── Input material ──

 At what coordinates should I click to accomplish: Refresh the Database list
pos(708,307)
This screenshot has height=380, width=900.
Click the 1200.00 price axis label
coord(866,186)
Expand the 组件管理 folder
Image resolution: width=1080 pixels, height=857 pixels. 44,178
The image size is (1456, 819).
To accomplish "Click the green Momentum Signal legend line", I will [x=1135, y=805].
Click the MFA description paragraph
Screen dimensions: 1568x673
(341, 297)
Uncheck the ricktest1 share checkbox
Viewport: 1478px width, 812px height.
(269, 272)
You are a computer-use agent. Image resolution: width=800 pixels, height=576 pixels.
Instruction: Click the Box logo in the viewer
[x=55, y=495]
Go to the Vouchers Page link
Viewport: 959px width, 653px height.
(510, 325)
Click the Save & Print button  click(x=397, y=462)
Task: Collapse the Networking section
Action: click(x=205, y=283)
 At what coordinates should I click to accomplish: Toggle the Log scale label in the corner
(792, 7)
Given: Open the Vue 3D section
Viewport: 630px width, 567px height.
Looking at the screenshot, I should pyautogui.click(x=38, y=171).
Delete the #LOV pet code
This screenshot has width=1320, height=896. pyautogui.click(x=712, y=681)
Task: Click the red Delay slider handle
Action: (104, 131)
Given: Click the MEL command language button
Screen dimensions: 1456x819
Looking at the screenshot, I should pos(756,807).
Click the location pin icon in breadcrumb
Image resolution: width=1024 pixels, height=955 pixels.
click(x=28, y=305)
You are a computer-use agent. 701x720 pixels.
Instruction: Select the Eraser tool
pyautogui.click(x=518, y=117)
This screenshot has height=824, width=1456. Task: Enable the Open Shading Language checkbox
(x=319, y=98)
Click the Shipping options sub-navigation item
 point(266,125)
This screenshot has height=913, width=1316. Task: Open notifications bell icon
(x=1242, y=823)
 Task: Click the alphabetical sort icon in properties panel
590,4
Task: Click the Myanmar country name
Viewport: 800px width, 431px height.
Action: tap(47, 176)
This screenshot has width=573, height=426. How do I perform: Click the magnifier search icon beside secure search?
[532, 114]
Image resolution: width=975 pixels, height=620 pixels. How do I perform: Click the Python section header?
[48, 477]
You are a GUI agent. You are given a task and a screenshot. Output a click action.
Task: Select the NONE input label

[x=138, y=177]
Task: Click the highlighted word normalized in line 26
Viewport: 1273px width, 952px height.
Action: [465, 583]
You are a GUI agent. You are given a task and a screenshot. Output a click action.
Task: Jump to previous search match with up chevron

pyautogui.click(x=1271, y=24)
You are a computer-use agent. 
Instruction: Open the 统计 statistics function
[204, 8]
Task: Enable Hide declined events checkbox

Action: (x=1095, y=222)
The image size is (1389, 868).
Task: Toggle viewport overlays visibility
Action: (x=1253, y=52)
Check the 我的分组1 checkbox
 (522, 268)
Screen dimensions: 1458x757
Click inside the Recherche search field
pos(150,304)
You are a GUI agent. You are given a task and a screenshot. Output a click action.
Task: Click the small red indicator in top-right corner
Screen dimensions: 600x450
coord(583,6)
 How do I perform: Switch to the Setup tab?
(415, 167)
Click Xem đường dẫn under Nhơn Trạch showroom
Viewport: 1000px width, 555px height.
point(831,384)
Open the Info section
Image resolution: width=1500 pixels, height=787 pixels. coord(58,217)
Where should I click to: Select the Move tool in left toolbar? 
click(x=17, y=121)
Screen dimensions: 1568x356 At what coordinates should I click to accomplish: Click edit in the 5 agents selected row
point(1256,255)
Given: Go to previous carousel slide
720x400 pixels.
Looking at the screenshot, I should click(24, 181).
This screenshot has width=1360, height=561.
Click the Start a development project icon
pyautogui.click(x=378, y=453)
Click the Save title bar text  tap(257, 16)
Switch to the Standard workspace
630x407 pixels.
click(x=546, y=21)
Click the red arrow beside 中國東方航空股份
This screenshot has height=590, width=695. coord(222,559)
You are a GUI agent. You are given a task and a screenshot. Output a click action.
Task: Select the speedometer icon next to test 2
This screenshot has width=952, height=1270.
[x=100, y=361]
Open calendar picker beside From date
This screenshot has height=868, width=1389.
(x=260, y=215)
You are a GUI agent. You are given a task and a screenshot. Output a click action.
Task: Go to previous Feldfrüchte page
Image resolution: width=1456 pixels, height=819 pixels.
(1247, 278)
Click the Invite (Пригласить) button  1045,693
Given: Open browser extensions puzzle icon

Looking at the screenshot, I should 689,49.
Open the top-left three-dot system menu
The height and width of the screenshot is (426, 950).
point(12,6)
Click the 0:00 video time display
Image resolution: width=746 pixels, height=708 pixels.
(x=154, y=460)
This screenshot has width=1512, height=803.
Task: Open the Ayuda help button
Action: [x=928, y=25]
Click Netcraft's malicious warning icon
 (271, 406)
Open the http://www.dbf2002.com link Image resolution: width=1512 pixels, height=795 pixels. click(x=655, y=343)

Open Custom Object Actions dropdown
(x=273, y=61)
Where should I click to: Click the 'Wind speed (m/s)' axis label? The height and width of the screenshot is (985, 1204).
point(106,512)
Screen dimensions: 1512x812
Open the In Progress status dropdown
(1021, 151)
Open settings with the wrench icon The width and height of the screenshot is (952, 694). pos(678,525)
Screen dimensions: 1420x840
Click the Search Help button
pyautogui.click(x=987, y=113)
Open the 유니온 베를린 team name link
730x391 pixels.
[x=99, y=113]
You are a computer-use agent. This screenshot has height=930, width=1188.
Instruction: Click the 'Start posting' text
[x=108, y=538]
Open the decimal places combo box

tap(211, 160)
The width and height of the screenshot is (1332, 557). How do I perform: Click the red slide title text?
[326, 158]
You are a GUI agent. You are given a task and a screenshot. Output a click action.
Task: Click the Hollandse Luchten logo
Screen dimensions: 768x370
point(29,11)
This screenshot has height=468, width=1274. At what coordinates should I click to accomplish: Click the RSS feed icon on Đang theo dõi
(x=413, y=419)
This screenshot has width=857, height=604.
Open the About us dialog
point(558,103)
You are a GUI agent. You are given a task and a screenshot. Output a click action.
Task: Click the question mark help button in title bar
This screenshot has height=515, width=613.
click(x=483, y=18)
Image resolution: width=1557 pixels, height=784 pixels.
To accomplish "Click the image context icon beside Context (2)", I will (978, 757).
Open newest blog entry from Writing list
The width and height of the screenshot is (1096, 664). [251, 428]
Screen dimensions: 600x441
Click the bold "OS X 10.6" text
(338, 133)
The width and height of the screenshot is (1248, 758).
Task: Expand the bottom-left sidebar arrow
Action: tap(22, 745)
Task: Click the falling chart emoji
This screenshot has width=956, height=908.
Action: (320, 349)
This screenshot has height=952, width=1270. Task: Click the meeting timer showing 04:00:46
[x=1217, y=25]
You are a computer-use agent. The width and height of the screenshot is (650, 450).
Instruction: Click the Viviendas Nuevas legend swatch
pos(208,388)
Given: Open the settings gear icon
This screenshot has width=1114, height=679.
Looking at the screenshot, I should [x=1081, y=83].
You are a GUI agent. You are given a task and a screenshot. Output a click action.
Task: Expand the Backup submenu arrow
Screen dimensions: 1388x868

───

Aim of the task
Shift the answers in the listing, starting at the line that contains "How do I perform: Switch to the Setup tab?" and ending at the line that contains "Image resolution: width=1500". Write all of those lines out again, requests included, and add 117 to every number in the answers: each click coordinate, plus the width and height given inside one answer.

Completed exercise
 How do I perform: Switch to the Setup tab?
(532, 284)
Click Xem đường dẫn under Nhơn Trạch showroom
Viewport: 1000px width, 555px height.
point(948,501)
Open the Info section
Image resolution: width=1617 pixels, height=904 pixels. coord(175,334)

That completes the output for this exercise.